> [TASK OBJECTIVE]: A complete answer includes every line below with the word "Expand".

> [RECORDS PROVIDED]:
---

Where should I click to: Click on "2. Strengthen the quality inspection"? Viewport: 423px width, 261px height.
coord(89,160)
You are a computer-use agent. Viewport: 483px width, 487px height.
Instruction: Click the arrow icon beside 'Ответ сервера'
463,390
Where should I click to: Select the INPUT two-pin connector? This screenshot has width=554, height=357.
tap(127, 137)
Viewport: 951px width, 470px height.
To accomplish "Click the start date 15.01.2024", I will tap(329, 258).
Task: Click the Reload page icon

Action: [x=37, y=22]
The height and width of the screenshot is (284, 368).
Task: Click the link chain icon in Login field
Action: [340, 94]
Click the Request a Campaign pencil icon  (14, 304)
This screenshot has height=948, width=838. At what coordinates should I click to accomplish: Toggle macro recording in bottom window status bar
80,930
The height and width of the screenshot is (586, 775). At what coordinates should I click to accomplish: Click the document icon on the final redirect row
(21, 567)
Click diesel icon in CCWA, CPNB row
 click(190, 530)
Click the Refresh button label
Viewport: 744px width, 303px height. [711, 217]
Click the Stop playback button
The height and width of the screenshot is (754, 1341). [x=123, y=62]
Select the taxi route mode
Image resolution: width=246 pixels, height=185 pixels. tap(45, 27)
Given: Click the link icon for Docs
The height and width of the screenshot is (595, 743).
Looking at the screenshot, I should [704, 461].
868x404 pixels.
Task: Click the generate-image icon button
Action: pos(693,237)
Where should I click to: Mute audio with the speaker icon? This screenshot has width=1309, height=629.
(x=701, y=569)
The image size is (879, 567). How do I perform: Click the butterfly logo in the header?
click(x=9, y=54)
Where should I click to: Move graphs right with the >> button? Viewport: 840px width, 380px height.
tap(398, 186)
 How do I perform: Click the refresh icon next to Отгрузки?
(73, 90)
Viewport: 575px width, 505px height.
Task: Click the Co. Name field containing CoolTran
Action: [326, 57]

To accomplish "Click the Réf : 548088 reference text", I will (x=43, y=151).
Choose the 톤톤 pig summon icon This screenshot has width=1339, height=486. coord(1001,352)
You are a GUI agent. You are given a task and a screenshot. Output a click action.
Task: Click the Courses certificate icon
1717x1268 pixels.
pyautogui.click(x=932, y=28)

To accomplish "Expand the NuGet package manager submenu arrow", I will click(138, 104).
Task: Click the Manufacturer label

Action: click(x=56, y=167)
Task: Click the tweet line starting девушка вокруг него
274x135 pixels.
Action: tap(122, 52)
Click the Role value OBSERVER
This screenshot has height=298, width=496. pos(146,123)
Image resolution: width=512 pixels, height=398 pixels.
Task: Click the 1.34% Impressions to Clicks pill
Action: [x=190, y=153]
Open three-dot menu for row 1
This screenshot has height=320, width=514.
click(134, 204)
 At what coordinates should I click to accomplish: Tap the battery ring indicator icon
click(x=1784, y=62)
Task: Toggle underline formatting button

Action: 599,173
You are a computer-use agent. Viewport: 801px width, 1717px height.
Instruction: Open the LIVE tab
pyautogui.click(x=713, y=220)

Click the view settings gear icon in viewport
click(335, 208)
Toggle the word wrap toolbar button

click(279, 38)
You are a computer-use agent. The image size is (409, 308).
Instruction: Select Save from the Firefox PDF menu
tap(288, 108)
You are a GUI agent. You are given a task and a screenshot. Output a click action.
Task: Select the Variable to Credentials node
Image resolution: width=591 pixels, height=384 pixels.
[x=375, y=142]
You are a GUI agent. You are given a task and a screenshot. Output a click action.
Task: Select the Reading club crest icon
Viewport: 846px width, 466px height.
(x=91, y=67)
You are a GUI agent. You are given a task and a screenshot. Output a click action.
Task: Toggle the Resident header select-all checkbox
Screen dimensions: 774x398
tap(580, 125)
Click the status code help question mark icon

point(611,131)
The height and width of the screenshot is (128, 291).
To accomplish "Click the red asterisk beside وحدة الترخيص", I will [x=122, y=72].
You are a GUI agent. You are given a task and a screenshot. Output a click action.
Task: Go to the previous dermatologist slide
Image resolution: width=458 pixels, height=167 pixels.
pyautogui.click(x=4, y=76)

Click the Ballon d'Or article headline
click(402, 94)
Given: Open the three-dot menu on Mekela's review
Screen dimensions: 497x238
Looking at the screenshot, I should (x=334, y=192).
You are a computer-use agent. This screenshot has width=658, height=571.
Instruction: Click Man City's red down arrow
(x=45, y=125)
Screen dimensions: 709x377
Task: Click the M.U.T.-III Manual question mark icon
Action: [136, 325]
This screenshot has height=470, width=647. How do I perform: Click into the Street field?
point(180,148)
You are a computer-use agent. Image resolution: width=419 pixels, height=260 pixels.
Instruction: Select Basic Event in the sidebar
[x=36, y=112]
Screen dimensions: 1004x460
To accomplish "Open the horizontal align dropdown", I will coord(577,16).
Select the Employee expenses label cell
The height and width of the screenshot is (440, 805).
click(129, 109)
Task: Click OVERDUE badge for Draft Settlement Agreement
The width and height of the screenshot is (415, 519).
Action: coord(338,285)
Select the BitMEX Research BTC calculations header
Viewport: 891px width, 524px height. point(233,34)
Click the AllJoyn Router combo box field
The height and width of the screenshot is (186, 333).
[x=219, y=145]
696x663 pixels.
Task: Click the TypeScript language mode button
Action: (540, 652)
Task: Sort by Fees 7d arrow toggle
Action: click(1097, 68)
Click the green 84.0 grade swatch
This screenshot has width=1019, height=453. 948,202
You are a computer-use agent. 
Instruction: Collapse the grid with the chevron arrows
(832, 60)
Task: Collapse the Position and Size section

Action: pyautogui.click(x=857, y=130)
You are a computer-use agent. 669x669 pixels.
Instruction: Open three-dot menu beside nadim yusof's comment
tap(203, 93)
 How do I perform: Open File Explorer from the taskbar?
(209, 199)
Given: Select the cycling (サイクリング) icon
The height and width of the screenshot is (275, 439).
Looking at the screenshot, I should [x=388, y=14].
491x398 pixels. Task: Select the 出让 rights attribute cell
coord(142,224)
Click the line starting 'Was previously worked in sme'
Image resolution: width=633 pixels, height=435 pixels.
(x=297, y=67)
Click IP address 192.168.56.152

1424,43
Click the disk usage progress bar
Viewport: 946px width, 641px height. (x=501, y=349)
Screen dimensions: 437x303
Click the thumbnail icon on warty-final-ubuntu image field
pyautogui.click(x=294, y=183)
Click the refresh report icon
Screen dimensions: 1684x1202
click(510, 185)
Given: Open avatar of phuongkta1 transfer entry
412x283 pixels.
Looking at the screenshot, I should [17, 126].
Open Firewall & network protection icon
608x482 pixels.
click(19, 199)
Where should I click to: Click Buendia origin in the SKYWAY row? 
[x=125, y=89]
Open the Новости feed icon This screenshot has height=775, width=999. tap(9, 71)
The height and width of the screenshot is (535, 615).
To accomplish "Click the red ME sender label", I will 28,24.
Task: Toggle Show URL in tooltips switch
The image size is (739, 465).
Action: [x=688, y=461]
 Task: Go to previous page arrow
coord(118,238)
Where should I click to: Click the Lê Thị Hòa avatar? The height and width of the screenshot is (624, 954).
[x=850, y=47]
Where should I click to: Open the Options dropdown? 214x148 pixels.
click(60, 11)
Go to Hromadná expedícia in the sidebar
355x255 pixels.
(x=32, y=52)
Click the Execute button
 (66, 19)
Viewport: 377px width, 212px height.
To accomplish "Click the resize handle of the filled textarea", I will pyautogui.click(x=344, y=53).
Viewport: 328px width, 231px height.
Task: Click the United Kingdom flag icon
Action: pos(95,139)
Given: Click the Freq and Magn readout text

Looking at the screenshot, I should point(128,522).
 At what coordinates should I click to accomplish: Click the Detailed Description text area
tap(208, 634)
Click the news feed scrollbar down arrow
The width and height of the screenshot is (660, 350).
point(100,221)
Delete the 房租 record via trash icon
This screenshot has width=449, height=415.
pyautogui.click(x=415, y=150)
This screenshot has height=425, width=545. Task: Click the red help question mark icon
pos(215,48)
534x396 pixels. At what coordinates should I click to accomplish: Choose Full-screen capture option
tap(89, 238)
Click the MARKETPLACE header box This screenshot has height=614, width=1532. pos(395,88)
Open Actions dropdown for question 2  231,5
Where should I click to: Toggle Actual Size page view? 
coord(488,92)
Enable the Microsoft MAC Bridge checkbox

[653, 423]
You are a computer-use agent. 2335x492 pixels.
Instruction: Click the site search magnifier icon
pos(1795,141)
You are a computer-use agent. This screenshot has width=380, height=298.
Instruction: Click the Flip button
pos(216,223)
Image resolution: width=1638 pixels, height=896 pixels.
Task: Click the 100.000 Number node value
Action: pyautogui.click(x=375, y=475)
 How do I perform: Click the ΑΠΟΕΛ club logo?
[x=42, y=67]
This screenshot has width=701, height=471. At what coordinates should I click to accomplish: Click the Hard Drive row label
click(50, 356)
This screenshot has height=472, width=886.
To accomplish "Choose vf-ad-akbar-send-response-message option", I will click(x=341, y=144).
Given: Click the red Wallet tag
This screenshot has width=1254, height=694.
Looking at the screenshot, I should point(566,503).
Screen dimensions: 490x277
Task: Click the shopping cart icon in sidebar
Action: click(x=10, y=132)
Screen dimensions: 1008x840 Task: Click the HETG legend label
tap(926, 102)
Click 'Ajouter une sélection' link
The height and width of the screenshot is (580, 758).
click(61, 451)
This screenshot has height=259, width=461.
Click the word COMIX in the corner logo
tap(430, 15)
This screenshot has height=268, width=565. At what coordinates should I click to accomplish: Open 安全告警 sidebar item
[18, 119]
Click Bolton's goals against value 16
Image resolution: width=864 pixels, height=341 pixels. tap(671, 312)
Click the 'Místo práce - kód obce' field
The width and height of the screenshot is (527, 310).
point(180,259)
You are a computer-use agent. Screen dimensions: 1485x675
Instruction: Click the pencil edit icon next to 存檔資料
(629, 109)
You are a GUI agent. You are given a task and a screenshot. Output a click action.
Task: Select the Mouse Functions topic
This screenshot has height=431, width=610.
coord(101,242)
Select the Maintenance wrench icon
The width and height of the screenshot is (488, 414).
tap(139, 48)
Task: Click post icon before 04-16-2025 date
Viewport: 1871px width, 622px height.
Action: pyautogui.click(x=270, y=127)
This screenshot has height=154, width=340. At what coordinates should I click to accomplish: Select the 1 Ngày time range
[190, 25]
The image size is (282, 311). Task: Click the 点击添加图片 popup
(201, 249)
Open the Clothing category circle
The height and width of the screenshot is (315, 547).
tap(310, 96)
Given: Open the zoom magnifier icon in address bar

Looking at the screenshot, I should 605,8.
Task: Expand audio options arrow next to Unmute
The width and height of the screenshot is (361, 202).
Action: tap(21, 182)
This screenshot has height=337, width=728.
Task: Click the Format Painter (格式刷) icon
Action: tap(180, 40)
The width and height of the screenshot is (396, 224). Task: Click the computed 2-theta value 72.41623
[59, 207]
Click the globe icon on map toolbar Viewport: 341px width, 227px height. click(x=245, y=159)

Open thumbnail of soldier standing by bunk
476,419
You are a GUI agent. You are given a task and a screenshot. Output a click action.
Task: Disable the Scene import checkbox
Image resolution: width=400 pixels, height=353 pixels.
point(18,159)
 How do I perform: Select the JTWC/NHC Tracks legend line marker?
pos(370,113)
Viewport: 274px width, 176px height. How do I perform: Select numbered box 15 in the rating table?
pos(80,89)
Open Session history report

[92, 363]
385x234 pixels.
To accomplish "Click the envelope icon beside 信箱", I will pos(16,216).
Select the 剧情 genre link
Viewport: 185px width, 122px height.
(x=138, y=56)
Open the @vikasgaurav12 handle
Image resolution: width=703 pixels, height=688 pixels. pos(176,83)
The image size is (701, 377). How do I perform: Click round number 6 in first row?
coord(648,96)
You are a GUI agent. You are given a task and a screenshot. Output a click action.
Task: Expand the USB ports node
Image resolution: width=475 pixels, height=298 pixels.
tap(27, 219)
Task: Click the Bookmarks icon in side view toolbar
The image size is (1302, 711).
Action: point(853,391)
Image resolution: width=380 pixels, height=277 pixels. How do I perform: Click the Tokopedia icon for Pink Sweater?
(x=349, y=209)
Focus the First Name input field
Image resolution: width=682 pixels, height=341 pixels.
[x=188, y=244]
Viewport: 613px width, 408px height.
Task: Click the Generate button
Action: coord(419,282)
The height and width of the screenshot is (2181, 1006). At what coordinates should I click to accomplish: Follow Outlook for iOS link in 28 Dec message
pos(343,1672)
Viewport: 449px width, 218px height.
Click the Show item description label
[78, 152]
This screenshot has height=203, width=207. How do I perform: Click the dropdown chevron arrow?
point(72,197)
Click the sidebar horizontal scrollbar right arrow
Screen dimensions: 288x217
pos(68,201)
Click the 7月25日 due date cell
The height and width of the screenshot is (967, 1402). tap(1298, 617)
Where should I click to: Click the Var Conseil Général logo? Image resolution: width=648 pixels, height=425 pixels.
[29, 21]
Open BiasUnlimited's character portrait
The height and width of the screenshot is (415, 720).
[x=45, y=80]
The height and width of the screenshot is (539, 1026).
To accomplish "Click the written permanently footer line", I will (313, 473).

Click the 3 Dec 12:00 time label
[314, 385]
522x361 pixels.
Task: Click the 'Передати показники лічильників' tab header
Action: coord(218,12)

---

> [SOLUTION]:
To accomplish "Expand the NuGet package manager submenu arrow", I will click(138, 104).
Task: Expand audio options arrow next to Unmute
Task: Expand the USB ports node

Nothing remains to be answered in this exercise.